Selasa, 14 September 2010

Mudik untuk Tujuan Takwa

Oleh: Ahmad Munjin


(inilah.com /Dokumen)

INILAH.COM, Jakarta – Mudik merupakan rutinitas tahunan. Tujuannya adalah silaturahmi. Namun, sejatinya pemudik lebih mementingkan takwa karena mudik terkait erat dengan puasa. Alhasil, mudik jangan melupakan puasa maupun makna silaturahmi itu sendiri.

Guru besar perbandingan agama, Universitas Islam Negeri (UIN) Syarif Hidayatullah Jakarta, Kautsar Azhari Noer mengatakan mudik bukan hanya rutinitas tahunan tanpa makna. Melainkan, menjalankan perintah agama untuk memelihara, membina, dan memperkuat silaturahmi.

Silaturrahmi untuk berbagi kebahagiaan, menyambung hubungan yang sudah putus atau meneruskan yang sudah terjalin. Tapi karena mudik terkait puasa, tujuan takwa harus diutamakan. “Saya khawatir pemudik malah melupakan puasa dan takwanya,” katanya dalam sebuah kesempatan.

Takwa bermakna ‘memelihara diri’ yang berasal dari kata waqa. Artinya, memelihara atau berjaga-jaga. Karena itu, takwa adalah memelihara diri dari sesuatu yang membuat menderita atau segala sesuatu yang membahayakan diri baik di dunia maupun di akhirat.

Pada kenyataannya, puasa lebih cenderung didominasi unsur komersialisasinya ketimbang tujuan spiritualnya yaitu takwa. “Nggak salah sih orang bergerak di bidang komersil tapi kadang-kadang tujuan utamanya dilupakan,” tukasnya.

Menurut Kautsar belanja makanan lebih banyak justru pada bulan puasa.

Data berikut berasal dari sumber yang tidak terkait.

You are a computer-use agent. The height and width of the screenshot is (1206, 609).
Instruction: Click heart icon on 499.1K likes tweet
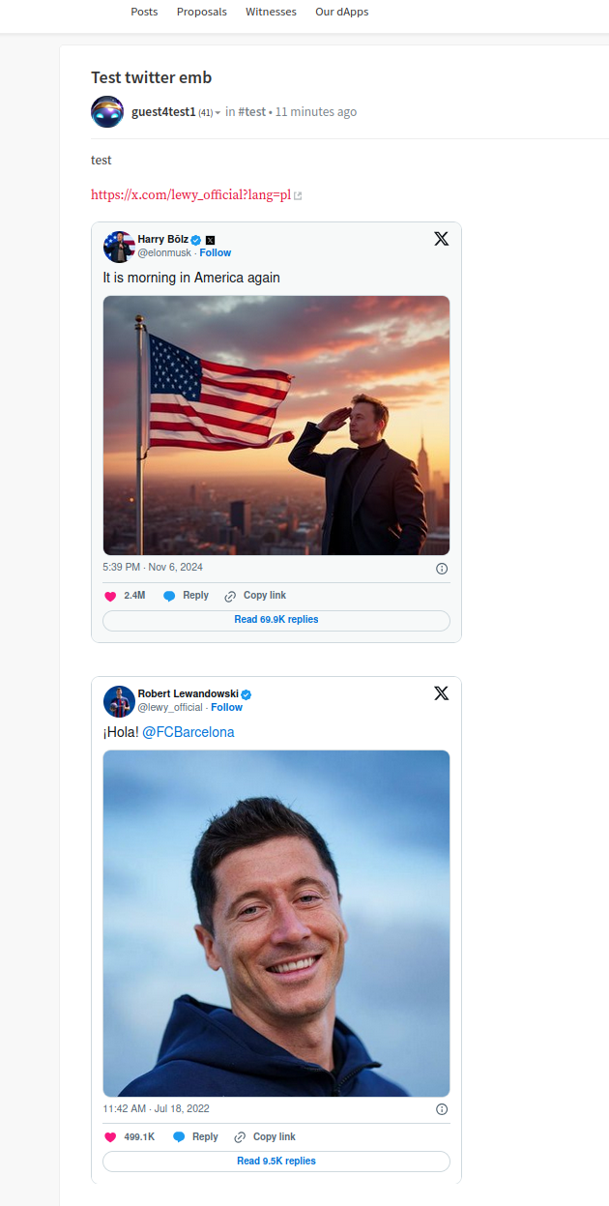click(110, 1137)
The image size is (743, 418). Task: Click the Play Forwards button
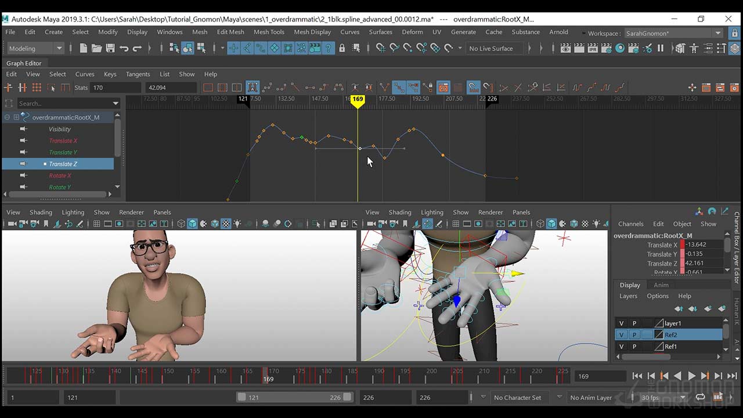coord(691,376)
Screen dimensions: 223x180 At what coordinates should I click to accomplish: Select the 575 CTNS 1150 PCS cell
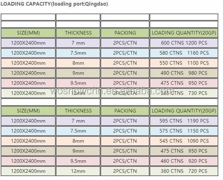click(184, 131)
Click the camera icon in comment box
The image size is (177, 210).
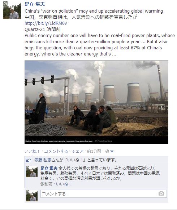click(x=161, y=193)
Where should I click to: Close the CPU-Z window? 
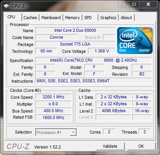pos(148,5)
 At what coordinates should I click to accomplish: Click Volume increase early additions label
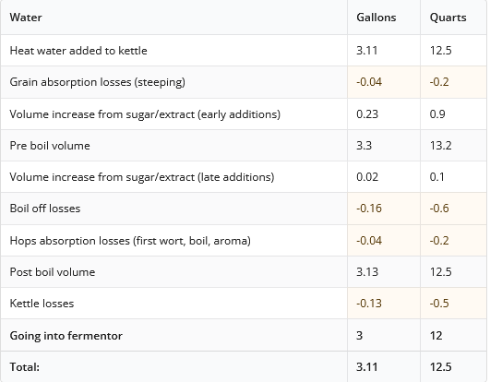pyautogui.click(x=145, y=114)
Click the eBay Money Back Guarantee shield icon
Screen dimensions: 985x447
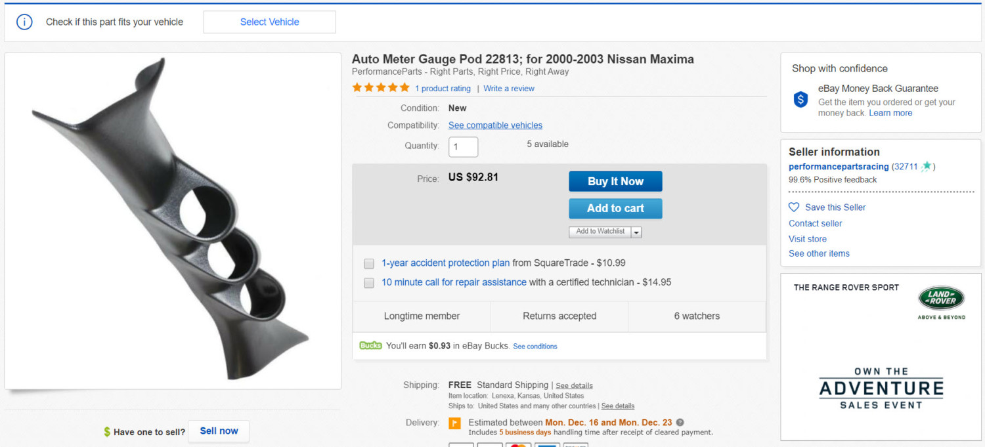click(800, 100)
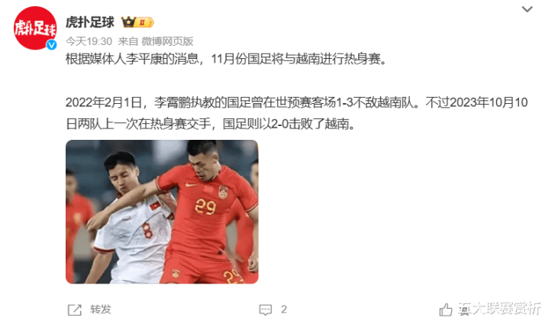Click the 来自 label before source
The image size is (548, 324).
(128, 41)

Padahal logikanya, karena puasa seharusnya belanja makanan lebih sedikit dibandingkan bulan biasanya. Ibadah yang lain pun bahkan sering menonjolkan unsur komersilnya dibandingkan unsur ibadahnya.

Dalam Kamus Besar Bahasa Indonesia (KBBI), mudik sendiri berasal dari kata “udik” yang berarti sungai di sebelah atas (arah dekat sumber) atau (daerah) di hulu sungai. Kata itu mengandung makna positif, yaitu bagian atas sungai atau bagian kepala sungai yang dekat sumber mata air, sehingga jernih dan belum terkena polusi.

Namun ada makna kedua dalam KBBI, yaitu “udik” berarti desa, dusun, kampung (lawan dari kota). Sayangnya kesan yang berkembang di masyarakat cenderung ke arah konotasi negatif karena “orang udik” atau “orang dusun” sering dikaitkan dengan kebodohan dan kurang tahu sopan santun. Lalu, mengapa orang harus repot-repot menjalankan tradisi itu?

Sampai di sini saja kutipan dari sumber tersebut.